## SHORT PROBLEM:
Rewrite the listing below as a numbered list, one line per item, skipping any blank lines.

>> Begin

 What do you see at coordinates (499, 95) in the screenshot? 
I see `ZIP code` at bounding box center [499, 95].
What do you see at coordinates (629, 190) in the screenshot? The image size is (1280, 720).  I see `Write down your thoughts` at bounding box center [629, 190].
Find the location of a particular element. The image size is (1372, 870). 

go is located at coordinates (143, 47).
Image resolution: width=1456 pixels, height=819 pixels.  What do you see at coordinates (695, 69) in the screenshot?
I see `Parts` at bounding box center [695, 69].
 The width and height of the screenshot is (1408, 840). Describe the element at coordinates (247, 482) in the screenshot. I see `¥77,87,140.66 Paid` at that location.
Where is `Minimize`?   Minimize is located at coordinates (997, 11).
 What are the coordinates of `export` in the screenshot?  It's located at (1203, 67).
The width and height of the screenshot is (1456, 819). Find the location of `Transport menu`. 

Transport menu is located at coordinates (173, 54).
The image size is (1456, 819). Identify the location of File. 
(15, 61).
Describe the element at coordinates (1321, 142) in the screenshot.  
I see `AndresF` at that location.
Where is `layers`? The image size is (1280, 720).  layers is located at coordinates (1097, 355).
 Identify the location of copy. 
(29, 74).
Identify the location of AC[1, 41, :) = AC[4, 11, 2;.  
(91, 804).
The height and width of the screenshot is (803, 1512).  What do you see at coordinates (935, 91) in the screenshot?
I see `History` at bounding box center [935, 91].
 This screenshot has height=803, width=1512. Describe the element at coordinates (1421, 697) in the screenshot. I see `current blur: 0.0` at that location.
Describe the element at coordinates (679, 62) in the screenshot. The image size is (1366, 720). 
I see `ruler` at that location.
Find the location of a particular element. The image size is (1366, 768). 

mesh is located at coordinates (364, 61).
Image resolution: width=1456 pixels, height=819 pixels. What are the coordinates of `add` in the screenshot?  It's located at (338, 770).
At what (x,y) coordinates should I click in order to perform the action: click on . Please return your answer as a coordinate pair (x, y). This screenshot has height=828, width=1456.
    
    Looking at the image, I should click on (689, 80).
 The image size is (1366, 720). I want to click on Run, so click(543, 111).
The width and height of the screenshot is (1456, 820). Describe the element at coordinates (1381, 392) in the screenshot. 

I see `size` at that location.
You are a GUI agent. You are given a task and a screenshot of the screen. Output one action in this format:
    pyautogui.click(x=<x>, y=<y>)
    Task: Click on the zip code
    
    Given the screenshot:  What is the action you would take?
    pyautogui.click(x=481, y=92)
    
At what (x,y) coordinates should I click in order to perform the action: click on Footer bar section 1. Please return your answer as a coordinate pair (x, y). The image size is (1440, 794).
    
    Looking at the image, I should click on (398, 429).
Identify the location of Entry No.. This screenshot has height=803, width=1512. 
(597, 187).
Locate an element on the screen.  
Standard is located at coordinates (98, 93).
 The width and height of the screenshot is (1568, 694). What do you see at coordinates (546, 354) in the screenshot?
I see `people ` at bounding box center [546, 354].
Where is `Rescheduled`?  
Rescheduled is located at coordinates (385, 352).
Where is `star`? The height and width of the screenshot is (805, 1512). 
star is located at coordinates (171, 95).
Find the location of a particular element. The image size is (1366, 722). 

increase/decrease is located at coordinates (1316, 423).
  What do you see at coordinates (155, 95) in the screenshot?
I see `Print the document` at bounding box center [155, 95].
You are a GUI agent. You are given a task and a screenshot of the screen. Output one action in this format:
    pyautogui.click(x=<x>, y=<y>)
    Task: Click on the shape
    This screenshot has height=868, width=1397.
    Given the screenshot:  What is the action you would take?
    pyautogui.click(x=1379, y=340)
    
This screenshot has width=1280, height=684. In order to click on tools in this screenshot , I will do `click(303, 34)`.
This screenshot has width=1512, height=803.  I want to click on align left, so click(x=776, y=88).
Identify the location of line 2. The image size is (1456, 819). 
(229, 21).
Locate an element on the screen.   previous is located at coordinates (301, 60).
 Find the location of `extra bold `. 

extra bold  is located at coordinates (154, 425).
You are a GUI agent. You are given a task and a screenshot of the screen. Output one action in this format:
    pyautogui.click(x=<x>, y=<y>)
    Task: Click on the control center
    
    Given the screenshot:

>> End

## TASK RESULT:
1.  What do you see at coordinates (499, 95) in the screenshot? 
2. I see `ZIP code` at bounding box center [499, 95].
3. What do you see at coordinates (629, 190) in the screenshot? The image size is (1280, 720).  I see `Write down your thoughts` at bounding box center [629, 190].
4. Find the location of a particular element. The image size is (1372, 870). 
5. go is located at coordinates (143, 47).
6. Image resolution: width=1456 pixels, height=819 pixels.  What do you see at coordinates (695, 69) in the screenshot?
7. I see `Parts` at bounding box center [695, 69].
8.  The width and height of the screenshot is (1408, 840). Describe the element at coordinates (247, 482) in the screenshot. I see `¥77,87,140.66 Paid` at that location.
9. Where is `Minimize`?   Minimize is located at coordinates (997, 11).
10.  What are the coordinates of `export` in the screenshot?  It's located at (1203, 67).
11. The width and height of the screenshot is (1456, 819). Find the location of `Transport menu`. 
12. Transport menu is located at coordinates (173, 54).
13. The image size is (1456, 819). Identify the location of File. 
14. (15, 61).
15. Describe the element at coordinates (1321, 142) in the screenshot.  
16. I see `AndresF` at that location.
17. Where is `layers`? The image size is (1280, 720).  layers is located at coordinates (1097, 355).
18.  Identify the location of copy. 
19. (29, 74).
20. Identify the location of AC[1, 41, :) = AC[4, 11, 2;.  
21. (91, 804).
22. The height and width of the screenshot is (803, 1512).  What do you see at coordinates (935, 91) in the screenshot?
23. I see `History` at bounding box center [935, 91].
24.  This screenshot has height=803, width=1512. Describe the element at coordinates (1421, 697) in the screenshot. I see `current blur: 0.0` at that location.
25. Describe the element at coordinates (679, 62) in the screenshot. The image size is (1366, 720). 
26. I see `ruler` at that location.
27. Find the location of a particular element. The image size is (1366, 768). 
28. mesh is located at coordinates (364, 61).
29. Image resolution: width=1456 pixels, height=819 pixels. What are the coordinates of `add` in the screenshot?  It's located at (338, 770).
30. At what (x,y) coordinates should I click in order to perform the action: click on . Please return your answer as a coordinate pair (x, y). This screenshot has height=828, width=1456.
31.     Looking at the image, I should click on (689, 80).
32.  The image size is (1366, 720). I want to click on Run, so click(543, 111).
33. The width and height of the screenshot is (1456, 820). Describe the element at coordinates (1381, 392) in the screenshot. 
34. I see `size` at that location.
35. You are a GUI agent. You are given a task and a screenshot of the screen. Output one action in this format:
36.     pyautogui.click(x=<x>, y=<y>)
37.     Task: Click on the zip code
38.     Given the screenshot:  What is the action you would take?
39.     pyautogui.click(x=481, y=92)
40. At what (x,y) coordinates should I click in order to perform the action: click on Footer bar section 1. Please return your answer as a coordinate pair (x, y). The image size is (1440, 794).
41.     Looking at the image, I should click on (398, 429).
42. Identify the location of Entry No.. This screenshot has height=803, width=1512. 
43. (597, 187).
44. Locate an element on the screen.  
45. Standard is located at coordinates (98, 93).
46.  The width and height of the screenshot is (1568, 694). What do you see at coordinates (546, 354) in the screenshot?
47. I see `people ` at bounding box center [546, 354].
48. Where is `Rescheduled`?  
49. Rescheduled is located at coordinates (385, 352).
50. Where is `star`? The height and width of the screenshot is (805, 1512). 
51. star is located at coordinates (171, 95).
52. Find the location of a particular element. The image size is (1366, 722). 
53. increase/decrease is located at coordinates (1316, 423).
54.   What do you see at coordinates (155, 95) in the screenshot?
55. I see `Print the document` at bounding box center [155, 95].
56. You are a GUI agent. You are given a task and a screenshot of the screen. Output one action in this format:
57.     pyautogui.click(x=<x>, y=<y>)
58.     Task: Click on the shape
59.     This screenshot has height=868, width=1397.
60.     Given the screenshot:  What is the action you would take?
61.     pyautogui.click(x=1379, y=340)
62. This screenshot has width=1280, height=684. In order to click on tools in this screenshot , I will do `click(303, 34)`.
63. This screenshot has width=1512, height=803.  I want to click on align left, so click(x=776, y=88).
64. Identify the location of line 2. The image size is (1456, 819). 
65. (229, 21).
66. Locate an element on the screen.   previous is located at coordinates (301, 60).
67.  Find the location of `extra bold `. 
68. extra bold  is located at coordinates (154, 425).
69. You are a GUI agent. You are given a task and a screenshot of the screen. Output one action in this format:
70.     pyautogui.click(x=<x>, y=<y>)
71.     Task: Click on the control center
72.     Given the screenshot:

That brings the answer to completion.